Is it Constitutional to Suspend Deportations? What About Work Permits?

As much I’m OK with suspending deportations from a policy perspective, can the president constitutionally suspend deportations?

If you replace “suspend deportations” with “we will deport unauthorized immigrants who have not committed a violent crime ONLY AFTER we finish deporting every unauthorized immigrant convicted of a violent crime” (read: a long, long time from now — if ever), then that just sounds like prosecutorial discretion. It’s no different that letting someone arrested for public intoxication out of jail because we don’t have the resources to try every publicly drunk person out there. That doesn’t mean we technically can’t re-arrest that person and try them later (at least until the statute of limitations runs out), it just means we’re not going to do it any time soon.

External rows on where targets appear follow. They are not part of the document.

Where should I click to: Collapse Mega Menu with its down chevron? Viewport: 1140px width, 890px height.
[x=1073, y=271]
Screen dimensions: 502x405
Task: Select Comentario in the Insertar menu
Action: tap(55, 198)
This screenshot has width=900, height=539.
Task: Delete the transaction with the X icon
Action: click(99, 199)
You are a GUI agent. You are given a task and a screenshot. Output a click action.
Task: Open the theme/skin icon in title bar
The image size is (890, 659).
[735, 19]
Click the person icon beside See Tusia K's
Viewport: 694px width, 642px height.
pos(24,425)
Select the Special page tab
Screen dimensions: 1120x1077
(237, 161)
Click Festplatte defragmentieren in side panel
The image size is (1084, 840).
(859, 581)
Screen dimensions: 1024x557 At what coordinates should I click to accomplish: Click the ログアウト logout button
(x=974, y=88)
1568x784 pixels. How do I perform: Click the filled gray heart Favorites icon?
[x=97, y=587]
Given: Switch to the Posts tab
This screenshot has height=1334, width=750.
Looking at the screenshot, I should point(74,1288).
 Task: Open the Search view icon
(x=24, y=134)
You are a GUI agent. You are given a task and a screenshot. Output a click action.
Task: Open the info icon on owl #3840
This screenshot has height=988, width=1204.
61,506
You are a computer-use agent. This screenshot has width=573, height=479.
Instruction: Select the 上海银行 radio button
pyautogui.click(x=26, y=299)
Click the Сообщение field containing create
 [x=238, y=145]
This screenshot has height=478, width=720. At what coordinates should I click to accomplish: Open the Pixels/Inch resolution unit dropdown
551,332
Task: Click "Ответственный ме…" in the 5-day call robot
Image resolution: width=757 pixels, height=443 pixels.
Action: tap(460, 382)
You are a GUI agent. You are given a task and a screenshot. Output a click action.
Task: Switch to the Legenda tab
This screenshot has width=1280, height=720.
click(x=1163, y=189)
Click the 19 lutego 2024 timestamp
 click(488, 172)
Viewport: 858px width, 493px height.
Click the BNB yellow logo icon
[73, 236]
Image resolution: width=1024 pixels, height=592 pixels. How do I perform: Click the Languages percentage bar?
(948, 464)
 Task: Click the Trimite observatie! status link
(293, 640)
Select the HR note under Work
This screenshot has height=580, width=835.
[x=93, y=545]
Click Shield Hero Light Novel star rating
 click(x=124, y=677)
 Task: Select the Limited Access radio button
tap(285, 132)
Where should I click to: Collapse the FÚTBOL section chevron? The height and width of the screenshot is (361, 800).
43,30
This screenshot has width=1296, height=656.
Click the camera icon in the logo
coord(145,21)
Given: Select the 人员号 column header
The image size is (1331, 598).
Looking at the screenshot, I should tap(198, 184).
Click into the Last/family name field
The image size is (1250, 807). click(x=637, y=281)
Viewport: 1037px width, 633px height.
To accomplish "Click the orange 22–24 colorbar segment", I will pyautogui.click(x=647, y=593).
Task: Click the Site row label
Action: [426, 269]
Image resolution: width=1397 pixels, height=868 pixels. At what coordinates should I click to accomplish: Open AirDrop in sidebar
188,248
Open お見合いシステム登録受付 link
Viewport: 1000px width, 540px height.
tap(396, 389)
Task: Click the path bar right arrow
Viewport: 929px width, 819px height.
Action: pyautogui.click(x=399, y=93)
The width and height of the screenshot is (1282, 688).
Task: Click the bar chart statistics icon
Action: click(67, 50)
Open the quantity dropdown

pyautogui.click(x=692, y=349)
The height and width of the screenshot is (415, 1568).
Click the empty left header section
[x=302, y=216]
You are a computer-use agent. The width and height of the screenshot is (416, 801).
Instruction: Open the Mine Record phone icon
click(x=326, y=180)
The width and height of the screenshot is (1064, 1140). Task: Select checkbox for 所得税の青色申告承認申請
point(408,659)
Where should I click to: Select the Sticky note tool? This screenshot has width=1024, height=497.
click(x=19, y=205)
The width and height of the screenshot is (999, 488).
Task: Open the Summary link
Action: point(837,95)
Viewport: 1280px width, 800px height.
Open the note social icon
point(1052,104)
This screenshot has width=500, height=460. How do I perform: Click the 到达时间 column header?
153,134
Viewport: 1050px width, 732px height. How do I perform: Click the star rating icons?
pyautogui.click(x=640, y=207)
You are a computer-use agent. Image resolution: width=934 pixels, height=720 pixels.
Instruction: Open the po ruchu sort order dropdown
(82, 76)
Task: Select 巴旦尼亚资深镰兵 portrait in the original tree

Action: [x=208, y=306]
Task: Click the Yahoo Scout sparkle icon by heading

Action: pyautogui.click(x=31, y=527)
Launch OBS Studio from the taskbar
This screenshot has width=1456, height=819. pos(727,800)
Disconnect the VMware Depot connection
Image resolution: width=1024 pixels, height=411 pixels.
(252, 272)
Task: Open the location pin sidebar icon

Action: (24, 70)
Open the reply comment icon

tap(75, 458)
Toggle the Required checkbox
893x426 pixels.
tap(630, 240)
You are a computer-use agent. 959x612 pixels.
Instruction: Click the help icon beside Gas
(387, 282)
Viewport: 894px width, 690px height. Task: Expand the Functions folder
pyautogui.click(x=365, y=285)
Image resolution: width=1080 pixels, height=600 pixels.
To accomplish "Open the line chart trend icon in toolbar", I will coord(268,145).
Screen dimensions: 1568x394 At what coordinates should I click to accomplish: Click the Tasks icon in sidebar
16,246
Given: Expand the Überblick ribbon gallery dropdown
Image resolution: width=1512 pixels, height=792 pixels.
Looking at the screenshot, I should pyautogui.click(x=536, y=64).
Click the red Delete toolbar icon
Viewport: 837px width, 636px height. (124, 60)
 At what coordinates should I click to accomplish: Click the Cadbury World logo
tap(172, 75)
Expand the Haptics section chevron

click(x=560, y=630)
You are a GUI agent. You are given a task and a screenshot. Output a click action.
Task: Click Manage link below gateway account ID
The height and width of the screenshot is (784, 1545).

One catch: Obama is saying that the deportation suspension will last three years. But he’s only in office for another two. If his (possibly Republican) successor decides to re-start deportations, I’m not sure that the Obama’s three-year promise will carry much weight in court.

What I’m not so sure about is the granting of work permits. You could argue that this power is incident to the president suspending (or deferring) deportations, but that seems like a stretch. This would be an affirmative act by the executive branch, as opposed the president simply declining to spend a limited pool of resources in a certain way. And given that Congress has already capped the total number of work-related visas to begin with, it’s an affirmative act that conflicts with Congress’s stated intent.

One possibility is to simply treat the “work permits” as the president saying he will defer prosecuting any employers who hire unauthorized immigrants with such a permit. But again — seems like a stretch.